Un ejemplo parecido de una coalición transideológica de personas con una mentalidad afín es la plataforma de protesta contra los desahucios en España. «Desde el principio de la crisis económica, en julio de 2008, 171.000 familias han sido desalojadas por medio de desahucios, sufriendo una muerte civil», en palabras de Iván Molina Allende (2013). Señala Molina Allende que, de modo similar a las crisis del sur del Mediterráneo, también la crisis española es una crisis del sistema. Es una crisis de representación. Y añade que España todavía ha estado sufriendo la continuidad de las mismas estructuras de poder del sistema franquista. Molina Allende menciona la actitud autoritaria del gobierno como una de las principales causas de la crisis política. Para él, el 15 de mayo de 2011, cuando la gente inundó las calles, representó un momento de ruptura en el que se produjo una profundización de la crisis política, un momento en el que los movimientos sociales se radicalizaron. Fabian Unterberger sostiene en este contexto que los activistas veían el levantamiento como una asamblea antes que como una manifestación. «En esas asambleas se desarrollaron demandas y se recogieron ideas. Se convirtieron en un foro. Todo el mundo podía participar en las decisiones del movimiento. Resultaba impresionante —para Unterberger— que el movimiento no solo criticara la situación, sino que también tratara de desarrollar ideas alternativas. Además, el movimiento se extendió a varios lugares, expandiéndosea los barrios» (2013).

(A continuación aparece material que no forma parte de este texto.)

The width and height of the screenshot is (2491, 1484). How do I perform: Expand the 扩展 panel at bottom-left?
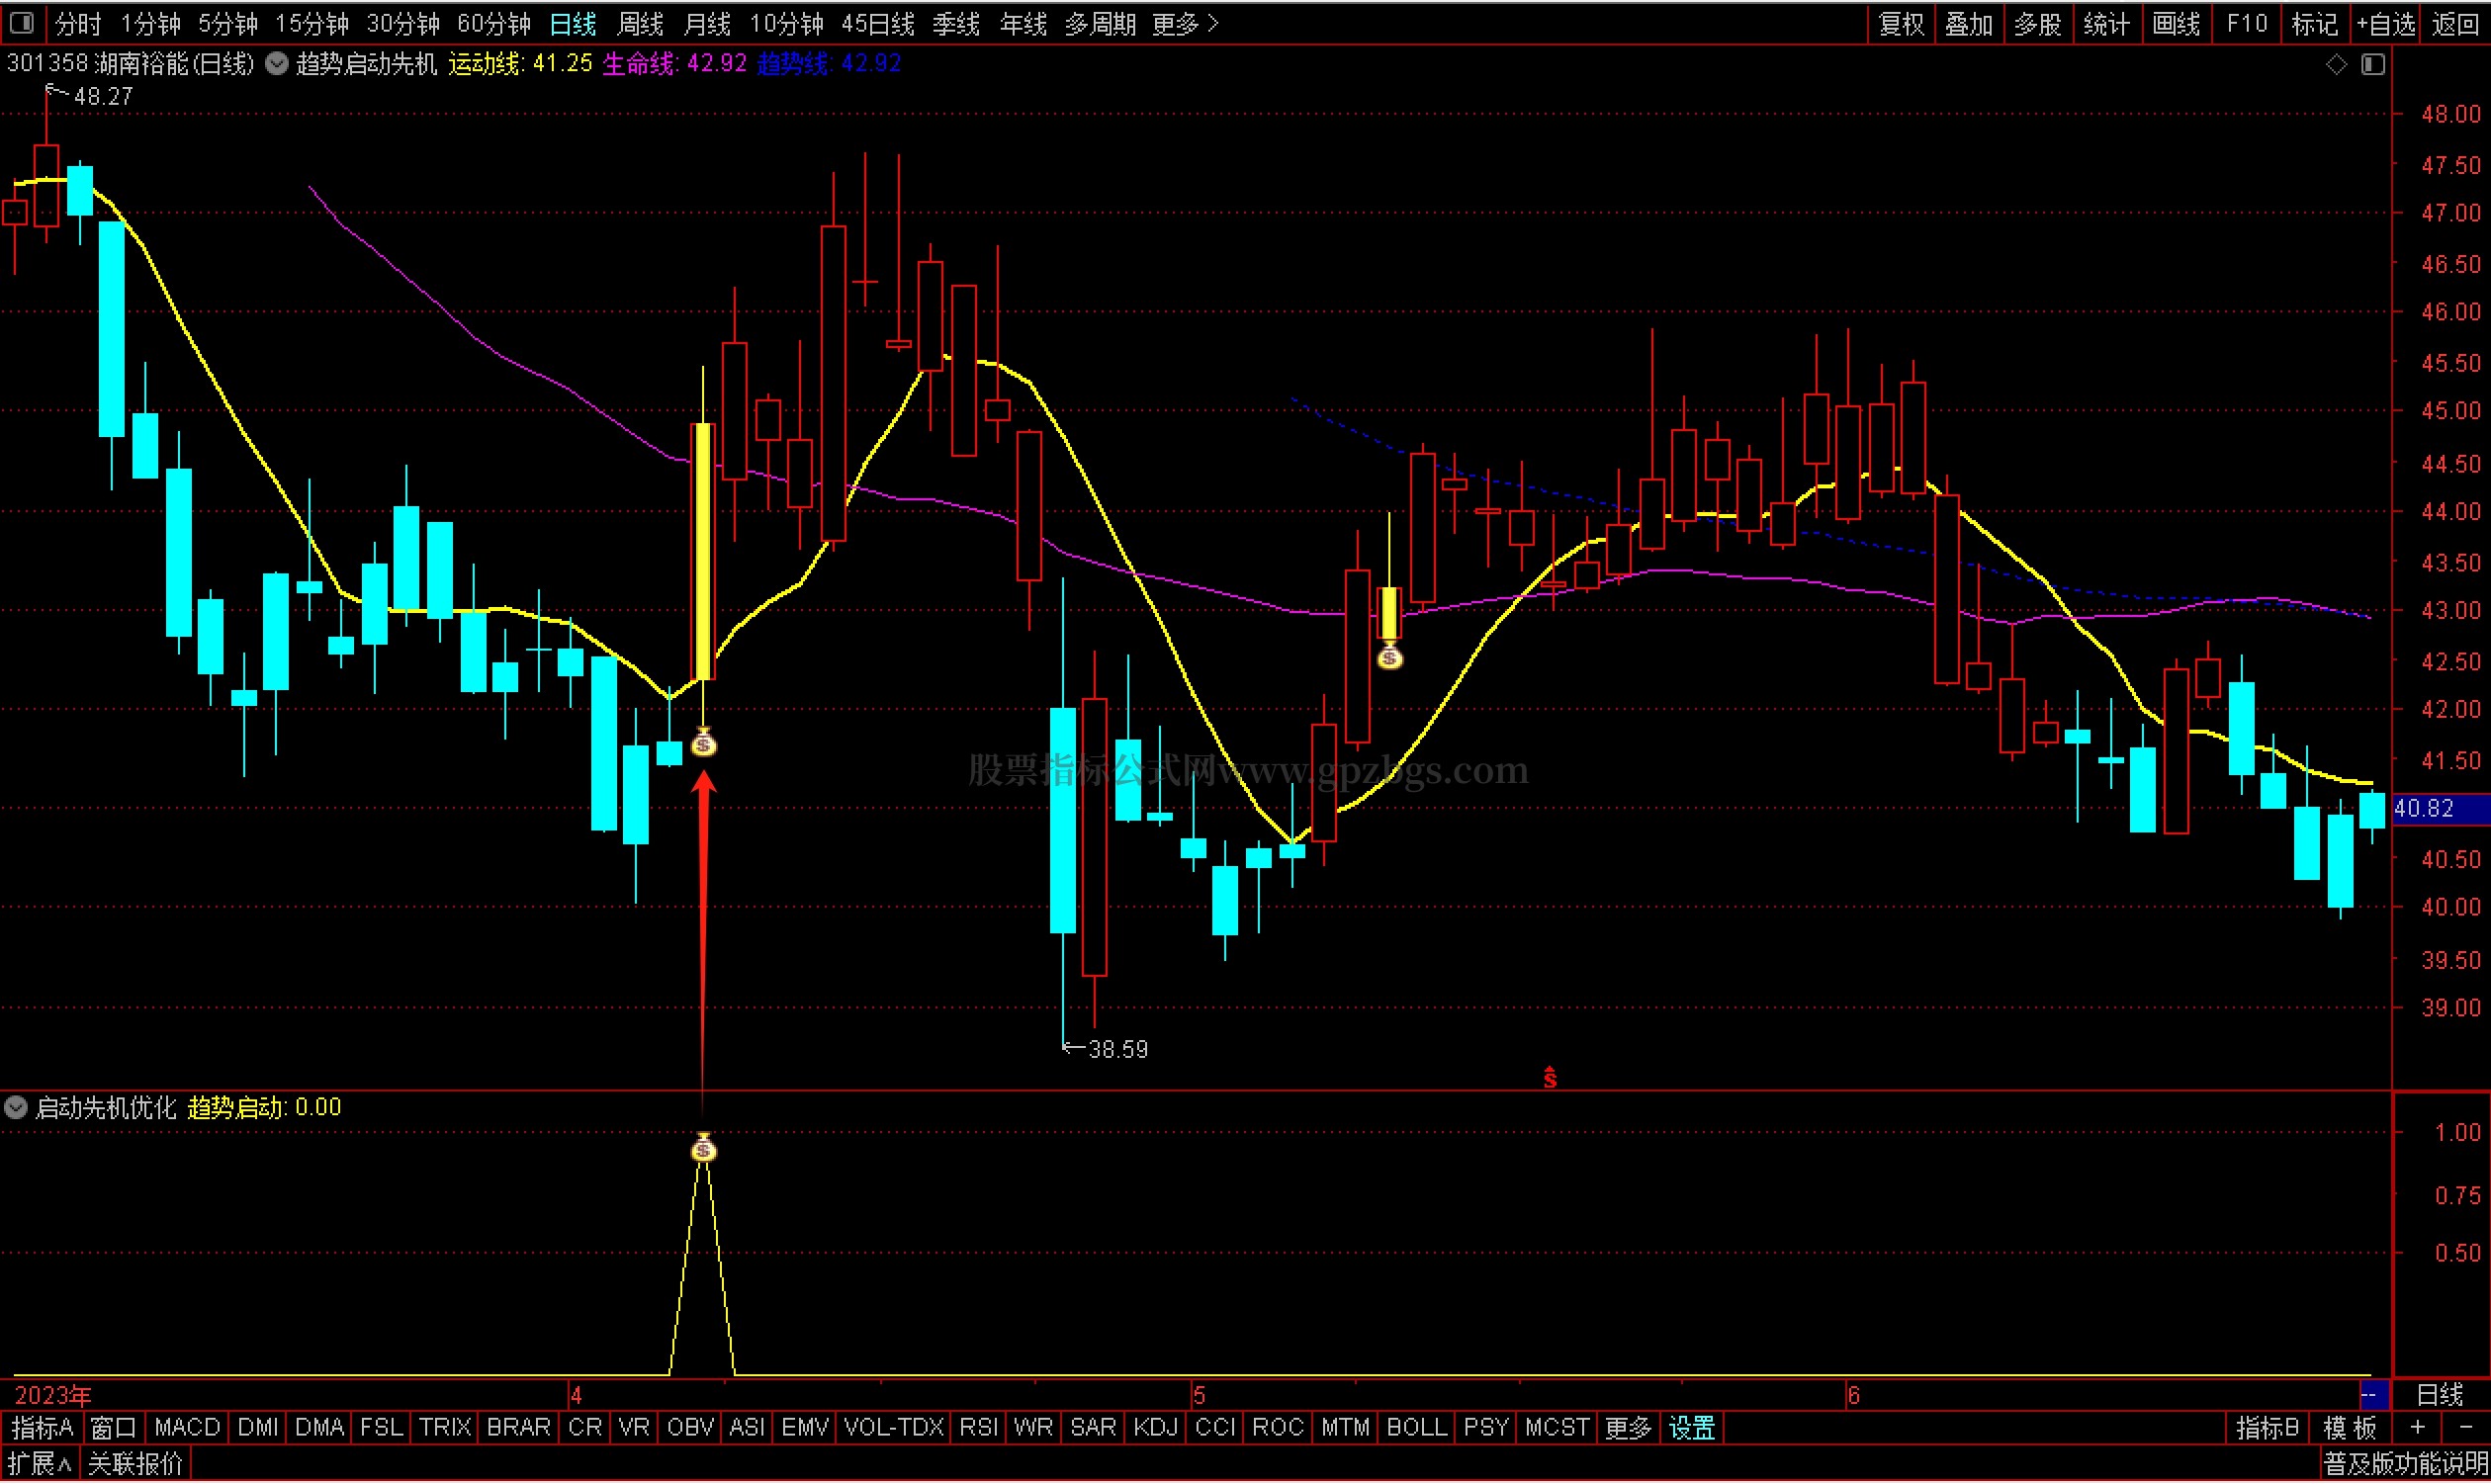pyautogui.click(x=40, y=1465)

Acontecimientos similares pudieron observarse durante las denominadas protestas de la plaza Taksim, acaecidas en Turquía en junio de 2013. Las consignas y demandas de las personas, mayoritariamente jóvenes, que iniciaron el movimientode la plaza Taksim no encajaban en las pautas y esquemas tradicionales de la política turca. Sus mensajes no iban contra el conservadurismo o el islam, sino que cuestionaban los proyectos de aburguesamiento urbano neoliberal y la autoconcepción paternalista y autoritaria del estado y sus representantes (Günay, 2014). De ahí que los masivos mítines no se dirigieran solo contra el gobernante Partido de la Justicia y el Desarrollo, sino que revelaran asimismo el descontento con respecto a todo el sistema político. De manera comparable al movimiento españolde los «indignados»,los manifestantes de la plaza Taksim ocuparon el espacio público, celebrando semt o asambleas de barrio donde todo el que quisiera podía participar y debatir cuestiones locales y globales. Lo que Larbi Sadiki denomina el «ethos de la plaza pública» ofrece nuevas oportunidades de democratización, y en ese sentido reclama la redefinición de la transición democrática (2013). Esas nuevas formas de protesta y organización apuntan a futuros cambios políticos y sociales profundos.

Conclusión

Las sociedades de los países mediterráneos se han visto expuestas a la reestructuración y las medidas de austeridad neoliberales. La transformación socioeconómica ha ido de la mano de la erosión de las instituciones estatales y la creciente «informalización» de las relaciones sociedad-estado, así como de las formas de autoorganización dentro de la propia sociedad. Unas instituciones estatales sobrecargadas, a menudo dotadas de una autoconcepción autoritaria, se han visto cada vez más incapaces de responder a las demandas y expectativas de transformación de las sociedades. De la crisis económica y política acaecida en los países lindantes con el Mediterráneo han surgido nuevas formas de activismo y autoorganización. Las formas de protesta, las demandas de participación y de un cambio en la política, la desconfianza en las instituciones establecidas, a menudo percibidas como corruptas, resultan bastante similares. En ese sentido, el Mediterráneo no es solo el laboratorio de la crisis de un sistema político y económico neoliberal, sino también el laboratorio de la nueva dinámica, ideas y formas de asociación que podrían surgir de esta crisis.